Le choix résulte d’une disposition naturelle et d’un désir. Disposition qui fait qu’un marcheur est un marcheur ; désir suscité par l’attrait d’un biotope particulier et l’opportunité de s’y rendre.
Pour exprimer la nature de ce désir Je ne peux pas ne pas citer Plotin : « L’âme possède une faculté inquiète, toujours avide de traduire ailleurs ce qu’elle a vu dans l’Authentique Royaume… L’âme éternelle se revêt du temps à l’incessant mouvement en avant… ». (Ennéades 45, 7) On ne peut pas mieux dire ce que Basho répètera quelques siècles plus tard : « Je ne connaissais pas le repos lorsque l’esprit de l’errance s’empara de moi. Je ne pus plus rien tenir entre mes mains… ». Féconde inquiétude, ressort d’une dynamique. C’est le point de départ de la répétition qui crée l’invariant. Et cet invariant permet dans une certaine mesure d’échapper au temps.       
Le printemps est une époque de rupture qui provoque cette attitude de l’âme surtout lorsque paraît la floraison éphémère des jonquilles, et ensuite d’autres espèces qui vont scander le déploiement de ce moment. Les saisons structurent le temps cyclique qui marque par la répétition le temps irréversible.
Je découvris il y a six ans une étonnante floraison de jonquilles en Picardie dans le Vimeu, rive gauche de la baie de Somme. Le pays comprend une côte partagée entre une vaste lagune et des falaises.
Me voilà aujourd’hui de retour dans ce pays. Par l’estran, côté infini du Vimeu, je m’approche de Cise qui est une valleuse boisée et habitée coupant la falaise. Posée face à l’horizontalité de la mer, marquant une distinction, la falaise semble se rendre compte qu’elle est falaise. À regret elle cède de la matière aussitôt effacé par la mer. Le néant grignote l’étant.
   
 Vimeu 072Je monte sur le plateau via la valleuse. Je traverse le bois de Cise.
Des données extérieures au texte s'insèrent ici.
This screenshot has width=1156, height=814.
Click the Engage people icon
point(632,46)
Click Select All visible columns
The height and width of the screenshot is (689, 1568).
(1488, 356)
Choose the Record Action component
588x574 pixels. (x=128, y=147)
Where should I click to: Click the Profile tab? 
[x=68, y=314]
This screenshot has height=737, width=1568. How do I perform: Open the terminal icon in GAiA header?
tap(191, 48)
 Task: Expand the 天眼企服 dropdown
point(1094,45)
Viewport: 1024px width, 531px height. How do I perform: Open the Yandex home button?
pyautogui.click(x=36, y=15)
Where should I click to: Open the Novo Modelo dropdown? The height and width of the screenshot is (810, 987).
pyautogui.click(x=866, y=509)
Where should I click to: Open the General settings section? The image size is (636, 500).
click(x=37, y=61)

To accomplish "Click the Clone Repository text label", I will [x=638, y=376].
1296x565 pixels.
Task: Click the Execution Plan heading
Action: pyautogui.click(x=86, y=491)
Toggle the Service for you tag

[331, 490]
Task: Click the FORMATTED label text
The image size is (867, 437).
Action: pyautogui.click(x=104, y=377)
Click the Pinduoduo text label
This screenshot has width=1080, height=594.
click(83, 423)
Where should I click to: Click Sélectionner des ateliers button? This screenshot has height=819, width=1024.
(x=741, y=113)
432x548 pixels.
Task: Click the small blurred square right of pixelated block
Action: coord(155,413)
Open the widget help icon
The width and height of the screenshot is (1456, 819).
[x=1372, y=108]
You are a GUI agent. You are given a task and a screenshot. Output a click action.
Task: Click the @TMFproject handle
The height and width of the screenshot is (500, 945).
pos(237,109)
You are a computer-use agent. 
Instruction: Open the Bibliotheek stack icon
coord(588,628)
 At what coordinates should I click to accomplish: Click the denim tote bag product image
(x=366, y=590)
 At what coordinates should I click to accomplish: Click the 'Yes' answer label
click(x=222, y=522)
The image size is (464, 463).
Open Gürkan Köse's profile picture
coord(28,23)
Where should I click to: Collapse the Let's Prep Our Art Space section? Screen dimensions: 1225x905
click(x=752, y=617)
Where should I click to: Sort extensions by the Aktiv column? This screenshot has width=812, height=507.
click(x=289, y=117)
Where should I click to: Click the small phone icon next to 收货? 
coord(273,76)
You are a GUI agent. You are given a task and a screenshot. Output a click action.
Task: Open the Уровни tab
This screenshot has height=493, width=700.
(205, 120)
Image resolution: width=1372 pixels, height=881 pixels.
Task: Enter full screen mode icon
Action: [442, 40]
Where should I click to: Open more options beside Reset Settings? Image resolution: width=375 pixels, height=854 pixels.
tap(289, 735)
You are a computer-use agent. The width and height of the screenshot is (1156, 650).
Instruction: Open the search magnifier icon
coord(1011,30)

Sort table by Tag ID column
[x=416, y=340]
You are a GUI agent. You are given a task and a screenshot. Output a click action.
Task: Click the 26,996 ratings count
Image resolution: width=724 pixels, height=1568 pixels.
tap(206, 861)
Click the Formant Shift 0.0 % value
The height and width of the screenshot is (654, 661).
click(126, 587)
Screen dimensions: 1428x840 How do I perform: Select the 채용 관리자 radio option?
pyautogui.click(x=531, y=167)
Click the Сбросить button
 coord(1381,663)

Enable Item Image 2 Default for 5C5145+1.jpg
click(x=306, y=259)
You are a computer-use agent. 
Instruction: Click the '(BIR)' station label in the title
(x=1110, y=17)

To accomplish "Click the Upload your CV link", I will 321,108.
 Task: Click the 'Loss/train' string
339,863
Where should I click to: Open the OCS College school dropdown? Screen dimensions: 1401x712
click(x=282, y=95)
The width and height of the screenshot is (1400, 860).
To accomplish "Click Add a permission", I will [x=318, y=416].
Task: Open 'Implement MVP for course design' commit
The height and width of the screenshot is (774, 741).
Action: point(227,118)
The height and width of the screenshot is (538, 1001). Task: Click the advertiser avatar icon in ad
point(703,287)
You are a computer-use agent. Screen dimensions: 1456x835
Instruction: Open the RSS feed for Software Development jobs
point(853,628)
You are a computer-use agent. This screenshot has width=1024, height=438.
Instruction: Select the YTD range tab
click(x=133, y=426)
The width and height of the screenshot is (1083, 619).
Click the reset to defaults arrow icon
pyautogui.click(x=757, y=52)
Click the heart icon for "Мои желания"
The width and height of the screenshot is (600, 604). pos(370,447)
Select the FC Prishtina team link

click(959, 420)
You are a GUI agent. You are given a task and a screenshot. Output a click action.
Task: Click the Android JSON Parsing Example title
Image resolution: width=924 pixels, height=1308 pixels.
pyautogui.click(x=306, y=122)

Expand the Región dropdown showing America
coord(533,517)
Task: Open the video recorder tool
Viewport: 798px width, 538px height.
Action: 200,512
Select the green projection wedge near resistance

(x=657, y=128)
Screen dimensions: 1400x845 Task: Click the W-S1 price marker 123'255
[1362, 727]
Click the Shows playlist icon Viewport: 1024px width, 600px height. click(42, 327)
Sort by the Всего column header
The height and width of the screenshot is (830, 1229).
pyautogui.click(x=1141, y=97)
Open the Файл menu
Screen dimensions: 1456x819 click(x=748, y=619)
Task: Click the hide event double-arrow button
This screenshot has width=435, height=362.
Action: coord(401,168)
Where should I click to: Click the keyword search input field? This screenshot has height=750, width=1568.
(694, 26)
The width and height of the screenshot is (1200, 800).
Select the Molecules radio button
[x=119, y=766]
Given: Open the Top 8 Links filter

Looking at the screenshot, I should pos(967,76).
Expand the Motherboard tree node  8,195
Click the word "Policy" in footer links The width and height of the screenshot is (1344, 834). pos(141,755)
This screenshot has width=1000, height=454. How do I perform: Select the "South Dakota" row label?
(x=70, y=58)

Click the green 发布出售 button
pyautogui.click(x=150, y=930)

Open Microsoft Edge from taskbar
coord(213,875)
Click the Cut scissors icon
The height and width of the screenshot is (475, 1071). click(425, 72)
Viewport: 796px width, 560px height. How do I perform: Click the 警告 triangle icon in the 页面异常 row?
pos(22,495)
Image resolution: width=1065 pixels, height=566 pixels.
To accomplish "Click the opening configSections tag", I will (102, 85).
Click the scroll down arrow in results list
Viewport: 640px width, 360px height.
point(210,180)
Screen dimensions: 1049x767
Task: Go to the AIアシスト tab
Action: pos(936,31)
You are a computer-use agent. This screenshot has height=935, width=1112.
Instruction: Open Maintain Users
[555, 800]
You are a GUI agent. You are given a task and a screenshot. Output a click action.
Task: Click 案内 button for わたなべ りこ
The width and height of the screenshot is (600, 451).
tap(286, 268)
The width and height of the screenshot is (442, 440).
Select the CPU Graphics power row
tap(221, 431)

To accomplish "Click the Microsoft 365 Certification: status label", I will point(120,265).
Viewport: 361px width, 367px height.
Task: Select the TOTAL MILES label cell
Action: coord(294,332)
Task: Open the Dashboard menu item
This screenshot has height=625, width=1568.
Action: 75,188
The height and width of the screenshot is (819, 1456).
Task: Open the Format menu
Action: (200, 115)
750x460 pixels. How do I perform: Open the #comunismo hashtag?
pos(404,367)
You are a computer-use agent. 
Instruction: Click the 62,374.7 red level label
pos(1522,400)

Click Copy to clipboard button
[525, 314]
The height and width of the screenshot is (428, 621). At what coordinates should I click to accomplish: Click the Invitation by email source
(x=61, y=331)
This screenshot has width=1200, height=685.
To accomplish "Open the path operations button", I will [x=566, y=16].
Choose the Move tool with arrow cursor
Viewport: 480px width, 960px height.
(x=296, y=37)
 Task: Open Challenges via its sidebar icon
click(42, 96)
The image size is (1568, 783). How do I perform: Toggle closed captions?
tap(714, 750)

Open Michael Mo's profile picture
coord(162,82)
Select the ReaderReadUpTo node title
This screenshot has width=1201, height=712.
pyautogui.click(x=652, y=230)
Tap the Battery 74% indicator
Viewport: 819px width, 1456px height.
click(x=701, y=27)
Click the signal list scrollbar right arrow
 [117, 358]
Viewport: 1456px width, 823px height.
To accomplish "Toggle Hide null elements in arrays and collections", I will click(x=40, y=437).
Ce bois, l'oxymoron parfait, la nature accordée à son contraire sous la forme d'un habitat inspiré par la Belle Epoque.
    
 
 
 
 
 
Les arbres du Bois de Cise vous racontent toute une histoire. Histoire de lutte, de cramponnage, de cohabitation avec l’intrus… Histoire exemplaire, histoire de notre temps, histoire de tous les temps. On pourrait ici ignorer la présence proche de la mer, n’était une houle de tempête se manifestant dans les ramures. Insoumises les jonquilles captent la lumière, l’aïl des ours se prépare ainsi que les bluebells.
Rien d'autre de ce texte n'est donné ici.